START The data

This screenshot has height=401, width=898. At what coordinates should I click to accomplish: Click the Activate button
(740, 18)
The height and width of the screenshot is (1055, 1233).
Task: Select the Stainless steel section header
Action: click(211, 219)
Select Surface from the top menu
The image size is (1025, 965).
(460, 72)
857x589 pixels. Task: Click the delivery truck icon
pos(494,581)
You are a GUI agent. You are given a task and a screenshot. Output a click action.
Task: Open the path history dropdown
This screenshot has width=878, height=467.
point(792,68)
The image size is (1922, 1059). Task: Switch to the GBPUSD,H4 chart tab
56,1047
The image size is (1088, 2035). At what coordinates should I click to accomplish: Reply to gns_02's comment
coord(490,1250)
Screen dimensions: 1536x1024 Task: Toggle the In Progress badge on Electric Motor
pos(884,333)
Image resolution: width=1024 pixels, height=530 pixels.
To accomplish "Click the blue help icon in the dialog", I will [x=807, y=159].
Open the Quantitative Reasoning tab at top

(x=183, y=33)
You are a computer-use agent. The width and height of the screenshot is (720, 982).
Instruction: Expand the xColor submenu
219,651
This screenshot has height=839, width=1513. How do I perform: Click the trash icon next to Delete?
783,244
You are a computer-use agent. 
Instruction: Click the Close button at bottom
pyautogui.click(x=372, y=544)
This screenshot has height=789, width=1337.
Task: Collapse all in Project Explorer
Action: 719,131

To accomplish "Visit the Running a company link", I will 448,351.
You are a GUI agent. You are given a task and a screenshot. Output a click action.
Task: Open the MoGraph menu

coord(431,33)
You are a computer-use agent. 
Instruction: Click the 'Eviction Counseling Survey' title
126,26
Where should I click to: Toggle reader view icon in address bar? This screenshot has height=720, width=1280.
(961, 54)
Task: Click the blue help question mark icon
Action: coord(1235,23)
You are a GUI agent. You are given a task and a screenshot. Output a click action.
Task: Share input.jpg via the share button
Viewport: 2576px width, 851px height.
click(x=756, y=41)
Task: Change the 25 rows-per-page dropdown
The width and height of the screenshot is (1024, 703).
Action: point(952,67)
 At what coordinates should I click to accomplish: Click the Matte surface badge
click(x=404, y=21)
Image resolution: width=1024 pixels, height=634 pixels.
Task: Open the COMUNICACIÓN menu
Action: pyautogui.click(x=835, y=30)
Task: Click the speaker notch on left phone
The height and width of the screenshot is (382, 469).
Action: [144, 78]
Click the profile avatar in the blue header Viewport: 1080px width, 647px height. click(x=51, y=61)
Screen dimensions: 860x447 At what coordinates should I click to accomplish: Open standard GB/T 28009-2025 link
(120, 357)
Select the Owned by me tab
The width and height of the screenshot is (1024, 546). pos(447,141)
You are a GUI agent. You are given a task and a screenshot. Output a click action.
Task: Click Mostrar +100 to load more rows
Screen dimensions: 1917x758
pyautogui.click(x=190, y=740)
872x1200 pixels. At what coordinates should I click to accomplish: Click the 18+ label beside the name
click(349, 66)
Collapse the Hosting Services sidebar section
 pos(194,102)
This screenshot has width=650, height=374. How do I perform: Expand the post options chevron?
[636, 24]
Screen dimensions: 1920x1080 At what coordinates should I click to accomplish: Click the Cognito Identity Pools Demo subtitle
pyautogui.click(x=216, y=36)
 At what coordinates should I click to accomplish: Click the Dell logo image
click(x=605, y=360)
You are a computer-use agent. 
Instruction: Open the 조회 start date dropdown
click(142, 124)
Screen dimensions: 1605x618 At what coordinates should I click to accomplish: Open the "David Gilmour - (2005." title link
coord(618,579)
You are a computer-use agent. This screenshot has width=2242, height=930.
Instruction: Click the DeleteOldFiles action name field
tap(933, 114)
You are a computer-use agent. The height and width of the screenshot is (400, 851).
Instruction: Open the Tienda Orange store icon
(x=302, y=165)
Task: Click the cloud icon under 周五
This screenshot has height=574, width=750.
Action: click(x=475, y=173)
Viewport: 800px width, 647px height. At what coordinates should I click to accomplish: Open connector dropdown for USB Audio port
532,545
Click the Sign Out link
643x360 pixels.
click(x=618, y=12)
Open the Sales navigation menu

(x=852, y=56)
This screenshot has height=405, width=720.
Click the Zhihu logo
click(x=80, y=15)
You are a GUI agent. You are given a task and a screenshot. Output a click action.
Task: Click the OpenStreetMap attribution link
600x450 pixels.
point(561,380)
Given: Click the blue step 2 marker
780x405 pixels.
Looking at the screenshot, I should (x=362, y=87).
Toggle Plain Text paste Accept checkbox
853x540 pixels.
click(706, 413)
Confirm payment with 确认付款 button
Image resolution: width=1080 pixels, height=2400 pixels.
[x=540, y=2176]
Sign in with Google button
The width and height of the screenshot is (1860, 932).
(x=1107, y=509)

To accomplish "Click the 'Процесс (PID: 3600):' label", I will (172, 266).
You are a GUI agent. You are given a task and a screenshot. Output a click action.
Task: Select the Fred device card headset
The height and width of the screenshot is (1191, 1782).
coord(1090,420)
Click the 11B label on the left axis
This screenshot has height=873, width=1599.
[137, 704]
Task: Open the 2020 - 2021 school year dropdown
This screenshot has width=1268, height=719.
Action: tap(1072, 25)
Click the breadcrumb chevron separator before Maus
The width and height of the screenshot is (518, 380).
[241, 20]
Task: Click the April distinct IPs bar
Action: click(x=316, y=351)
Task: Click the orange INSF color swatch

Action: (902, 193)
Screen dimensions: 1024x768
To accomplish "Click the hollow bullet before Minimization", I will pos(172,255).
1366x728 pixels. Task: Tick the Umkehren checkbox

END The data

== Problem details ==
Could you repeat exactly the lines above from the line with "This screenshot has height=873, width=1599." up to and including the line with "Task: Open the 2020", and only those?

== Reply to the exercise ==
This screenshot has height=873, width=1599.
[137, 704]
Task: Open the 2020 - 2021 school year dropdown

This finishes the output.